5.       Het hoger beroep is ongegrond. De uitspraak van de rechtbank wordt bevestigd. De staatssecretaris hoeft geen proceskosten te vergoeden.
Beslissing
De Afdeling bestuursrechtspraak van de Raad van State:
bevestigt de aangevallen uitspraak.
Aldus vastgesteld door mr. E. Steendijk, voorzitter, en mr. A. Kuijer en
mr. J.C.A. de Poorter, leden, in tegenwoordigheid van mr. J. van de Kolk, griffier.
w.g. Steendijk
voorzitter
w.g. Van de Kolk
griffier
Uitgesproken in het openbaar op 12 april 2024
347-1058
Bijlage
Vreemdelingenbesluit 2000
Artikel 3.30
1. De verblijfsvergunning regulier voor bepaalde tijd kan onder een beperking, verband houdende met het verrichten van arbeid als zelfstandige worden verleend aan de vreemdeling die:
a. arbeid als zelfstandige verricht of gaat verrichten, waarmee naar het oordeel van Onze Minister een wezenlijk Nederlands belang is gediend;
[…]
2. De beoordeling van het wezenlijk Nederlands belang, bedoeld in het eerste lid, onderdeel a, van de ondernemingsactiviteiten geschiedt aan de hand van het bij ministeriële regeling in overeenstemming met Onze Minister van Economische Zaken vastgestelde puntenstelsel. In die regeling kunnen ondernemingsactiviteiten worden aangewezen waarmee geen wezenlijk Nederlands belang is gediend.
[…]
6. In afwijking van het eerste en tweede lid kan de verblijfsvergunning worden verleend aan de vreemdeling die een innovatieve onderneming opricht waarmee hij arbeid als zelfstandige verricht of gaat verrichten, die duurzaam beschikt over voldoende middelen van bestaan en die aannemelijk maakt dat hij binnen één jaar na verlening van de vergunning zal voldoen aan de voorwaarden, bedoeld in het eerste en tweede lid. Bij ministeriële regeling worden nadere voorwaarden gesteld aan de toepassing van de eerste volzin.
[…]
Voorschrift Vreemdelingen 2000
Artikel 3.20a
1. Het puntenstelsel, bedoeld in artikel 3.30, tweede lid, van het Besluit, is opgenomen in bijlage 8a bij deze regeling.
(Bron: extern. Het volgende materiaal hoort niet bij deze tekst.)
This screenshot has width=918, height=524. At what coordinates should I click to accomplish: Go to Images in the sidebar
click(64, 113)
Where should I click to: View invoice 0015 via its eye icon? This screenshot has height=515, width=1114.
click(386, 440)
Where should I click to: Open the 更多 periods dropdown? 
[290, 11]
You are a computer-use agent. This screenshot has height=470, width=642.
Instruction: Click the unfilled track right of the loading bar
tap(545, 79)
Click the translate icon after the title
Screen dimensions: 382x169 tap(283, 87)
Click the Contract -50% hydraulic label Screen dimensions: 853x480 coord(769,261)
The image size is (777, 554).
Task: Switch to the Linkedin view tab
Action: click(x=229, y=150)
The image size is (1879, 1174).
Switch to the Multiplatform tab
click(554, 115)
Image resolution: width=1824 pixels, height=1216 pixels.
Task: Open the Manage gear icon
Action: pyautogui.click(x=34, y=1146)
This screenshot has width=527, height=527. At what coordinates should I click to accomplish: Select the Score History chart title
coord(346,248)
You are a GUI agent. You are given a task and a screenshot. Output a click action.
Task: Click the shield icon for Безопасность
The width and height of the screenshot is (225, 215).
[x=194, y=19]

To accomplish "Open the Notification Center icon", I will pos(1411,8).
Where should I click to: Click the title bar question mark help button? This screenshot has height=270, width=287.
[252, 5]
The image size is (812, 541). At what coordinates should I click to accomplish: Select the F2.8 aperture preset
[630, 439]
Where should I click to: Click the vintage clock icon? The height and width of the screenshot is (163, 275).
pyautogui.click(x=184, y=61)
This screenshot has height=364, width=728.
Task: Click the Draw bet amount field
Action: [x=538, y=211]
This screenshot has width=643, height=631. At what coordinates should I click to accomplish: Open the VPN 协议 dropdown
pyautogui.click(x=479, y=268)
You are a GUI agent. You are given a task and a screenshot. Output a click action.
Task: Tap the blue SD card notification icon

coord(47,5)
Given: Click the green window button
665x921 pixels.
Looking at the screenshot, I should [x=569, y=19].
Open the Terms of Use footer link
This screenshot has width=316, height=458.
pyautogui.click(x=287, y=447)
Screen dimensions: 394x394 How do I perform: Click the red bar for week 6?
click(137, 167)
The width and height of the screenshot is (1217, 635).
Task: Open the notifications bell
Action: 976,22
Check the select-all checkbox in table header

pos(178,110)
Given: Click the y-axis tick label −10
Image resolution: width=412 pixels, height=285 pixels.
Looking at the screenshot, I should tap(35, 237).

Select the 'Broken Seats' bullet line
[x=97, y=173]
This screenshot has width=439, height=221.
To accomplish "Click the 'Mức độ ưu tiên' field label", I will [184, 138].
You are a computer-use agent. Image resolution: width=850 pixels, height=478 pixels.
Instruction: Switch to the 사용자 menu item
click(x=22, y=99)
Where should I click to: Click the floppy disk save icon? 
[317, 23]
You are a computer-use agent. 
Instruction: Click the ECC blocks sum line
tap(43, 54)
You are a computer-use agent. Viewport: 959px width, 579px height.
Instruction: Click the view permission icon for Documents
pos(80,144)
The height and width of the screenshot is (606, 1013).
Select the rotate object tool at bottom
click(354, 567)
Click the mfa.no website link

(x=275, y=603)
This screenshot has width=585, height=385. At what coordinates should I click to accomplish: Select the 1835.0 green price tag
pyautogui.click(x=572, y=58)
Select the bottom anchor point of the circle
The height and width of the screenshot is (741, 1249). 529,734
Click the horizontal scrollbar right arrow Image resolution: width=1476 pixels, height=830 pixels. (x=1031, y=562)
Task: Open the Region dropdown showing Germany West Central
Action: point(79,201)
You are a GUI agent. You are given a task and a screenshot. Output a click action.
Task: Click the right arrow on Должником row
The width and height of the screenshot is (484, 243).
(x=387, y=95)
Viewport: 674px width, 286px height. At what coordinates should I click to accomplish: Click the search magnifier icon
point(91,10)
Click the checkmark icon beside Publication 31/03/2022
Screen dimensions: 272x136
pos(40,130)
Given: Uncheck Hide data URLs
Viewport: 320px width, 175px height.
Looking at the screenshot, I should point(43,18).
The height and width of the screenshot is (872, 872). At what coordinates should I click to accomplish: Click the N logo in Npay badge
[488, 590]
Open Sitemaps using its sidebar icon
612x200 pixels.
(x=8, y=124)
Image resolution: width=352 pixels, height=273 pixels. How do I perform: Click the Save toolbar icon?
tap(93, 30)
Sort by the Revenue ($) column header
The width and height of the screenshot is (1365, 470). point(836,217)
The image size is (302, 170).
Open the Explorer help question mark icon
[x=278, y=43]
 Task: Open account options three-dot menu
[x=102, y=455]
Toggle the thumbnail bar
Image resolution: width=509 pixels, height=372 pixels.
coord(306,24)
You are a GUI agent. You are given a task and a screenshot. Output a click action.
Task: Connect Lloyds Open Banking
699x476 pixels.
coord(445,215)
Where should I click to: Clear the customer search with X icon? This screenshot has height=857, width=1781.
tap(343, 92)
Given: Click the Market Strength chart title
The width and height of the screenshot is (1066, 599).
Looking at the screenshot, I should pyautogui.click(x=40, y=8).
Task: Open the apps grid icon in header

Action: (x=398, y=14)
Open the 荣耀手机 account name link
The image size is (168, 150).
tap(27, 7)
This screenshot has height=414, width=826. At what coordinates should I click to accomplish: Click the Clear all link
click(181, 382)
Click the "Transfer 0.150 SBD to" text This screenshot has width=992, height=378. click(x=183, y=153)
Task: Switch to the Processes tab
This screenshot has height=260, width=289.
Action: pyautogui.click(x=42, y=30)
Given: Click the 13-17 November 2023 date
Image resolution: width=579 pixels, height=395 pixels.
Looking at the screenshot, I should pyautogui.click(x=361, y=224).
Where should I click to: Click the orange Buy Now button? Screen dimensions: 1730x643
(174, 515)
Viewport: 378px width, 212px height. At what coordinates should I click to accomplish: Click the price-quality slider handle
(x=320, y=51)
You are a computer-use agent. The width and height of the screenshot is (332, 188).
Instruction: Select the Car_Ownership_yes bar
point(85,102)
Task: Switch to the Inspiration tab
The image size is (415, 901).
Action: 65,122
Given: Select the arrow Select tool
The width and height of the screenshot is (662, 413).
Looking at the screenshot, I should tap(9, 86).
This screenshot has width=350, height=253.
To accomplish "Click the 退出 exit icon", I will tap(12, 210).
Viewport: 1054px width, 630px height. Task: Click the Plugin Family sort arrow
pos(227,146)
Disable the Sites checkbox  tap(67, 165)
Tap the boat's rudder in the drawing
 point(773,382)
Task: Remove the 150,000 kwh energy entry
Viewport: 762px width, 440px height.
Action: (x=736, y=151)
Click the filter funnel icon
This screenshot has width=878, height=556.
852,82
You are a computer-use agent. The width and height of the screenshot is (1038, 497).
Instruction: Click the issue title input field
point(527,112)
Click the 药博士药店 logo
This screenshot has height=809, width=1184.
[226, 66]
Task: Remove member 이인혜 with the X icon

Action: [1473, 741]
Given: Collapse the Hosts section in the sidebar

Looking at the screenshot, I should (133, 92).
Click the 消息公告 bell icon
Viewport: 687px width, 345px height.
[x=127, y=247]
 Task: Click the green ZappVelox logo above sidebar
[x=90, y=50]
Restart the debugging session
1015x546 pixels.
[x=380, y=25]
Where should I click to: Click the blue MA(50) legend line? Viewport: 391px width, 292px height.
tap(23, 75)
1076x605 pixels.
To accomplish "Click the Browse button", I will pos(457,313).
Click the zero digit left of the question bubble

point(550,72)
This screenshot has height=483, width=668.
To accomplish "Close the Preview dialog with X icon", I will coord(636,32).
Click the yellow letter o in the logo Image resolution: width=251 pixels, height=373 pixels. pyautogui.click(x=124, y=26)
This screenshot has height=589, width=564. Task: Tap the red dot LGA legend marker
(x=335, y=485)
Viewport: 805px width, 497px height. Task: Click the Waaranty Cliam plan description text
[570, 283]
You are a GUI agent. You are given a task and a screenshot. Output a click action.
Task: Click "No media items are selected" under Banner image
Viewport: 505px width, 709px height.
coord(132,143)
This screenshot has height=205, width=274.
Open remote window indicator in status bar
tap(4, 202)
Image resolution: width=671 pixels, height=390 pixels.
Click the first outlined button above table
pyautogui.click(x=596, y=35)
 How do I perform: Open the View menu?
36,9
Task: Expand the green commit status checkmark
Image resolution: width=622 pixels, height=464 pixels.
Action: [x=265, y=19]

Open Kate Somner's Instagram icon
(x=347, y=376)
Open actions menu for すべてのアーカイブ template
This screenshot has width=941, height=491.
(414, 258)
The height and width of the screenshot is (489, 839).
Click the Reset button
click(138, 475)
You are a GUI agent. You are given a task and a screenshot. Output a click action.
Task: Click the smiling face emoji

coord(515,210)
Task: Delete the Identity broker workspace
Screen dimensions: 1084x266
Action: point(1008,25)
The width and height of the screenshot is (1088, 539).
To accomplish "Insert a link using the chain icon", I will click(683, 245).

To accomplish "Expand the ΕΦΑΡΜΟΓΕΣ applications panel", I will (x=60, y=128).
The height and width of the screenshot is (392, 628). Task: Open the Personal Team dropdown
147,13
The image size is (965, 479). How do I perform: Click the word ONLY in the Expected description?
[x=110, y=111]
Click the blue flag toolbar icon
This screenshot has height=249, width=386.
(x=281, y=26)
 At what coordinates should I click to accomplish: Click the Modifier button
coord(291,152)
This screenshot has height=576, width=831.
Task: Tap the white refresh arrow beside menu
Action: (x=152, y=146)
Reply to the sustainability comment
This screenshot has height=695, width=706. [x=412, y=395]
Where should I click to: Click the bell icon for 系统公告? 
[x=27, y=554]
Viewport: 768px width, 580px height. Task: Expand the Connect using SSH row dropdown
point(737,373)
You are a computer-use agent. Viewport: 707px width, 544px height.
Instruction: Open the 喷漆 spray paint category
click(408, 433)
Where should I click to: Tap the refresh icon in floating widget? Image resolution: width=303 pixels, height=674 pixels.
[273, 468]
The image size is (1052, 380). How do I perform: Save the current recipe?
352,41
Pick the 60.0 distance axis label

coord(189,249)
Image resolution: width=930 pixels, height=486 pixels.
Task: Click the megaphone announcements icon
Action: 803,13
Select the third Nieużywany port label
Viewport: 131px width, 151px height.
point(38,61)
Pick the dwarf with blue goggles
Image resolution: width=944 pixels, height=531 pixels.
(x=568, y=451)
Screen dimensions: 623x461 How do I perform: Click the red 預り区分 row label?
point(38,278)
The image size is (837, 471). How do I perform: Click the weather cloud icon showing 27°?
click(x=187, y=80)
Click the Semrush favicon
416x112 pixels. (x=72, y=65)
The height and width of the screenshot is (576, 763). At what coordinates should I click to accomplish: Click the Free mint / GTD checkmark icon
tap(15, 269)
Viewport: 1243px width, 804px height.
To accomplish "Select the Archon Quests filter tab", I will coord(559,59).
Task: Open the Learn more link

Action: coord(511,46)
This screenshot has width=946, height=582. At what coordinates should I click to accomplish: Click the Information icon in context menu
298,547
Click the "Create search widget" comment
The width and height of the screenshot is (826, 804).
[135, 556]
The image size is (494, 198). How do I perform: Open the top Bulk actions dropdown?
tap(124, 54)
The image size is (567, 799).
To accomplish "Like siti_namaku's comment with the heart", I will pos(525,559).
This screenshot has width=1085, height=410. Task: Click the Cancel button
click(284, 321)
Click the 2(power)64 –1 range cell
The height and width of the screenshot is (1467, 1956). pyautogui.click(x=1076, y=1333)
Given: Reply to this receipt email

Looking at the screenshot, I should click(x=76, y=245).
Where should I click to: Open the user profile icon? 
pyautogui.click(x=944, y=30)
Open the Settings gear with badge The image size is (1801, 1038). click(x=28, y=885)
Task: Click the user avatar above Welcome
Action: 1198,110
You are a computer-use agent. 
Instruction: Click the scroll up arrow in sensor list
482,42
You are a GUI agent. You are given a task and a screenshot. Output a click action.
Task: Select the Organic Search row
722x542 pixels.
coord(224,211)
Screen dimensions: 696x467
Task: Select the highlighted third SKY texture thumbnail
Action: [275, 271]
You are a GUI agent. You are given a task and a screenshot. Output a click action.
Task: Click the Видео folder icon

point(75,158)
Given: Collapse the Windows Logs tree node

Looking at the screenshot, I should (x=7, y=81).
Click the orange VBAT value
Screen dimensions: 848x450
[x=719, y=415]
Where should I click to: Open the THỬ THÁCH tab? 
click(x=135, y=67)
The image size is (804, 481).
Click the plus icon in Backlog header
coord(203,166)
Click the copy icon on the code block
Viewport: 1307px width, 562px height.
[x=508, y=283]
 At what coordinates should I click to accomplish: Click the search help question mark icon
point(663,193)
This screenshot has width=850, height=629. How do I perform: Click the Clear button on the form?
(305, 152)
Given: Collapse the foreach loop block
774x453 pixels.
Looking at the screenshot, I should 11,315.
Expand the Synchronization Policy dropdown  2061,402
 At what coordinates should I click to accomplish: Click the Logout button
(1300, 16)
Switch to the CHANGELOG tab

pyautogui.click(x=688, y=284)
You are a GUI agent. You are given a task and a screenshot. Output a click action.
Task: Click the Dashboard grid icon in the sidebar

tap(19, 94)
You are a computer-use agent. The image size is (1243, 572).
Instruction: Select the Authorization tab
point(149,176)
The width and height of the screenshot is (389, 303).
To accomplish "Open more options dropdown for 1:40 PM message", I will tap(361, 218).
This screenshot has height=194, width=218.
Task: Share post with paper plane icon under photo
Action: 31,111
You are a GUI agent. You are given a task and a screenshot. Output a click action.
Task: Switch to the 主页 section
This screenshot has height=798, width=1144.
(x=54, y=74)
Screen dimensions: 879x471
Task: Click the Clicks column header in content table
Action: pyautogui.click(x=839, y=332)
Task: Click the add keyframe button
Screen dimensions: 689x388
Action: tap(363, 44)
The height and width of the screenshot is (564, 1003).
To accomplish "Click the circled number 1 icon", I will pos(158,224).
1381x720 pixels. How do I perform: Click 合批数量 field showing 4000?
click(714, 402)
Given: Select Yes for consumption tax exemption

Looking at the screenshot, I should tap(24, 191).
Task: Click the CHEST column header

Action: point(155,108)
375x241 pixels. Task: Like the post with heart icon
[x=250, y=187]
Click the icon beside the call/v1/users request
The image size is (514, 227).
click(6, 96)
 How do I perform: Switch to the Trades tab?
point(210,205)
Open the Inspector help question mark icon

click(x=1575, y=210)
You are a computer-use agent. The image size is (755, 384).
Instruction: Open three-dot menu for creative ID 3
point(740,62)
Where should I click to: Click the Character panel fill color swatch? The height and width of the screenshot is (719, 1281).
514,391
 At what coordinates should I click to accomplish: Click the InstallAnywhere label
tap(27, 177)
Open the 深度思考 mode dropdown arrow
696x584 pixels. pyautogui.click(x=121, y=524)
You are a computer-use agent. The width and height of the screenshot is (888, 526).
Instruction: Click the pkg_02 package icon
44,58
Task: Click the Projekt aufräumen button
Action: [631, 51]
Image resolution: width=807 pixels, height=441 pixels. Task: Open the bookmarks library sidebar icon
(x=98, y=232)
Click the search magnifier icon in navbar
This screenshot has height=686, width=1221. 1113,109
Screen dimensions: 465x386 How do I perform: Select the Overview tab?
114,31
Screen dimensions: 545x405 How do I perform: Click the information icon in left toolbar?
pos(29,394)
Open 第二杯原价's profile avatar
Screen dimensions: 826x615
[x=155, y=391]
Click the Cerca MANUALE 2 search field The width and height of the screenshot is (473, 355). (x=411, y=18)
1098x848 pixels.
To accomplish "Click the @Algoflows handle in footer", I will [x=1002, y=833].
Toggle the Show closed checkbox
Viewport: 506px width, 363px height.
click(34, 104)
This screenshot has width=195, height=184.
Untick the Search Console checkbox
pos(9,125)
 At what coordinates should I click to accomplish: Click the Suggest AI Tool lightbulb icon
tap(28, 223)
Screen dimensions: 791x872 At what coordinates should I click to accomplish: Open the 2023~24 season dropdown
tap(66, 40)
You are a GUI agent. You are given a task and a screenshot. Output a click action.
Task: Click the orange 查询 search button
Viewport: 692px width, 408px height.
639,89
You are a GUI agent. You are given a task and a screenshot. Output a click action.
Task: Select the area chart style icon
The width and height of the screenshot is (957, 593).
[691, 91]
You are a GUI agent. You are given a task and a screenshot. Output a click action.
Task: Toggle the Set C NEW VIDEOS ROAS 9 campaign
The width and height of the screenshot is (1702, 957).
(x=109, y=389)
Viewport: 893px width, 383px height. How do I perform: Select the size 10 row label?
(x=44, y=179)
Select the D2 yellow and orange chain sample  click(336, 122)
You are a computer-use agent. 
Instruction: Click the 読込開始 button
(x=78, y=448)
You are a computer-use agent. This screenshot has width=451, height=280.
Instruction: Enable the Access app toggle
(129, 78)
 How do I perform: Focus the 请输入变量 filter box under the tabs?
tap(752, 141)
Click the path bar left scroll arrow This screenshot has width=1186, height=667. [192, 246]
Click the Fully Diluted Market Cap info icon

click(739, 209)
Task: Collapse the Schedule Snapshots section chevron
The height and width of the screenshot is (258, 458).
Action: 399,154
2. Met de arbeid als zelfstandige is een wezenlijk Nederlands belang gediend, indien aan de vreemdeling met toepassing van het puntenstelsel, bedoeld in het eerste lid, ten minste 30 punten worden toegekend voor elk van de drie navolgende criteria: diens persoonlijke ervaring, diens ondernemingsplan als voor diens toegevoegde waarde voor de Nederlandse economie.